These interviews will last 45 to 60mins and will be one-on-ones with a mix of people from the team you’re applying to join, including peers, the hiring manager, and a senior executive called the Bar Raiser. Bar Raisers are not associated with the team you’re applying for. Instead, they focus on overall candidate quality rather than specific team needs. They get special training to make sure Amazon’s hiring standards stay high, so they are a big barrier between you and the job offer.

The format of the interviews differ, but may consist of case studies, technical presentations, Q&As, whiteboarding, or otherwise. Your recruiter should provide you with information on what to expect before going in. 

We’ll dig deeper into the question types later in the article, but expect an emphasis on behavioral questions. Each interviewer is usually assigned two or three leadership principles to focus on during your interview. 

1.2 What exactly is Amazon looking for?

At the end of each interview your interviewer will grade your performance using a standardized feedback form that summarizes the attributes Amazon looks for in a candidate. That form is constantly evolving, but we have listed some of its main components below.

A) Notes

The interviewer will file the notes they took during the interview. This usually includes the questions they asked, a summary of your answers, and any additional impressions they had (e.g. communicated ABC well, weak knowledge of XYZ, etc).

B) Technical competencies

Your interviewer will then grade you on technical competencies. They will be trying to determine whether you are "raising the bar" or not for each competency they have tested. In other words, you'll need to convince them that you are at least as good as or better than the average current Amazon data scientist at the level you're applying for.

= Tasks for this exercise =
a - List the interview formats that the Amazon interview text names.
b - From the Amazon interview text, extract the passage starting at "The format of" and ending at "main components below.".

Entries on where items appear:
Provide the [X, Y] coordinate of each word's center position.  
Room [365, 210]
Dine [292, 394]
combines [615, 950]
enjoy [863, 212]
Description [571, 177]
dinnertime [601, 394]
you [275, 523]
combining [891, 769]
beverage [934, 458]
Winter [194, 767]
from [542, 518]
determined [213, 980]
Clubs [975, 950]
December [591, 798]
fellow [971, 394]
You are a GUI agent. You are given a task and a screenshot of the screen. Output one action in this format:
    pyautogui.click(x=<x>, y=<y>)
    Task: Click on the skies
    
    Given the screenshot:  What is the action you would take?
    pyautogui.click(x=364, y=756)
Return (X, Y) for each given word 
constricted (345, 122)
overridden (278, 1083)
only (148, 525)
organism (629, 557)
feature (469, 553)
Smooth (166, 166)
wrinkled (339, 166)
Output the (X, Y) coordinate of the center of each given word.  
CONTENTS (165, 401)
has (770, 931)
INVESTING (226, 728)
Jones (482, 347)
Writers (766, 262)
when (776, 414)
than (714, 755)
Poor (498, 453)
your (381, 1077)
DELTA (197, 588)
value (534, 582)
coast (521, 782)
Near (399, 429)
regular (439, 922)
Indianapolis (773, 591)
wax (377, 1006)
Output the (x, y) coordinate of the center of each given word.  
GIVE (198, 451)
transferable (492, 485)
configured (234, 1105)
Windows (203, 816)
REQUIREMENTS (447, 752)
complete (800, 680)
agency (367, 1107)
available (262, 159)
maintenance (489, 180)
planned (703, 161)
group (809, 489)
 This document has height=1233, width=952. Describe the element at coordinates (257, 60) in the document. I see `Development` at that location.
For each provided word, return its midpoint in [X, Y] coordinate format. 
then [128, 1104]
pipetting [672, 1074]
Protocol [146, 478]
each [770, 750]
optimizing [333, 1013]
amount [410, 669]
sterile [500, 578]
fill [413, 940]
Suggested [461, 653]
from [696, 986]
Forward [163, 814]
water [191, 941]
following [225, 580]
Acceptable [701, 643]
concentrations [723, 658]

= Answers for the tasks =
a - case studies, technical presentations, Q&As, whiteboarding

b -
The format of the interviews differ, but may consist of case studies, technical presentations, Q&As, whiteboarding, or otherwise. Your recruiter should provide you with information on what to expect before going in. 

We’ll dig deeper into the question types later in the article, but expect an emphasis on behavioral questions. Each interviewer is usually assigned two or three leadership principles to focus on during your interview. 

1.2 What exactly is Amazon looking for?

At the end of each interview your interviewer will grade your performance using a standardized feedback form that summarizes the attributes Amazon looks for in a candidate. That form is constantly evolving, but we have listed some of its main components below.